Niet alle assistenten doen alle leeftijden. Er is een vrij groot verschil in leeftijden en dat vereist ook andere vaardigheden. Een enkeling doet op basis van compenties alle leeftijden.
Doorontwikkelpunten: overdracht, Arts in "tweede" lijn, logopedie uit basispakket
Psycholooog/gedragswetenschapper geen direct kindcontact meer alleen consult, Sterke relatie tussen GBE en JGZ.
Werkbezoek GGD Zuid-oost Brabant (1)
Vandaag (24 maart) zijn we met een delegatie op werkbezoek geweest bij GGD Zuid-Oost Brabant. Aanleiding was een eerder werkbezoek in Limburg.
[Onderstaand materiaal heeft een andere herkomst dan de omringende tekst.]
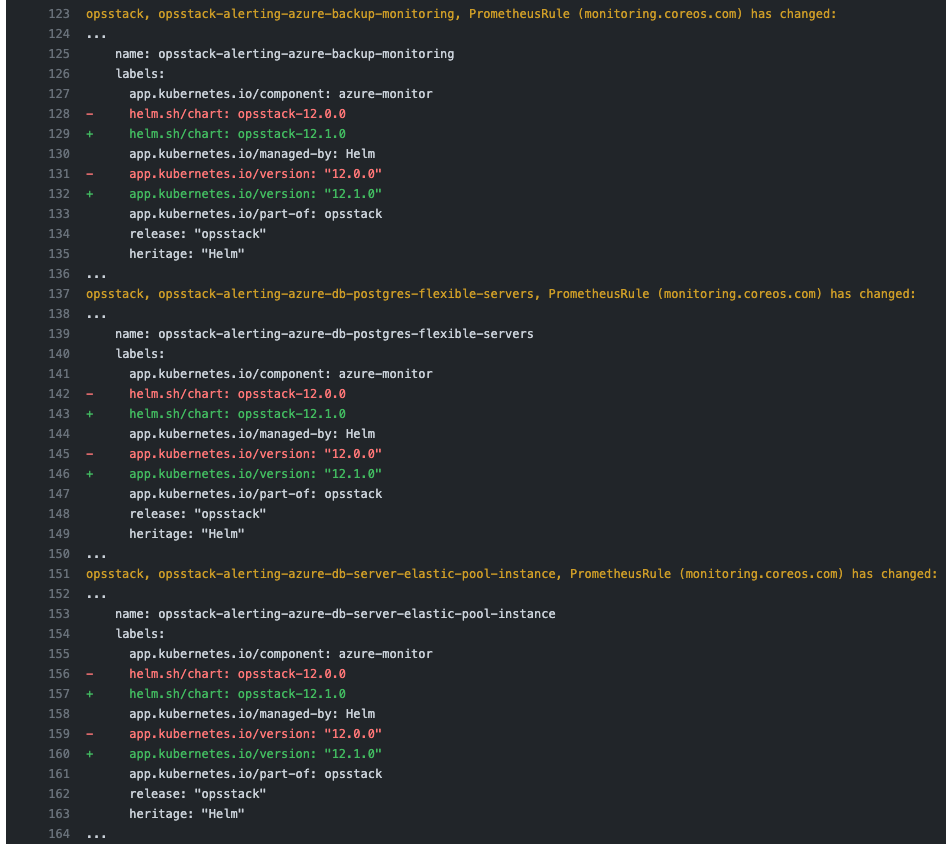This screenshot has width=946, height=844.
Task: Click the minus marker on line 128
Action: (89, 113)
GGD ZOB heeft ons zeer vriendelijke ontvangen met een uitgebreid programma over:
- bedrijfsbureau JGZ,
- het nieuwe werken,
- de nieuwe werkwijze Go4Risk,
- JGZ index
- bedrijfsvoeringsinstrument,
- Leren en ontwikkelen,
- inhoudelijke ontwikkeling disciplines,
- rol van de arts in de nieuwe werkwijze.
Aanleiding tot de verandering bij GGD ZOB waren kerntakendiscussie (die eerder GGD Gelderland-midden al had aangezwengeld door de ontwikkeling van de Triagemethodiek.) maar die ook door de fusie met een andere GGD gevoerd moest worden. Een andere invalshoek was de beweging tot het Het Nieuwe Werken waarmee de GGD fysiek, virtueel en ook mentaal een omslag in werkhouding moest krijgen. Een laatste aanleiding zijn de bezuinigingsvraagstukken waarbij de kaasschaafmethode niet meer haalbaar bleek en het dus belangrijk was om terug te gaan naar de kernvraagstukken: Waartoe dient de JGZ, wat is de meerwaarde, waar zit de kracht van de JGZ.
In deze weblog zal ik (maar hopenlijk ook andere deelnemers aan het werkbezoek) verslag doen van alles wat we gehoord hebben zodat meer mensen hier gebruik van kunnen maken.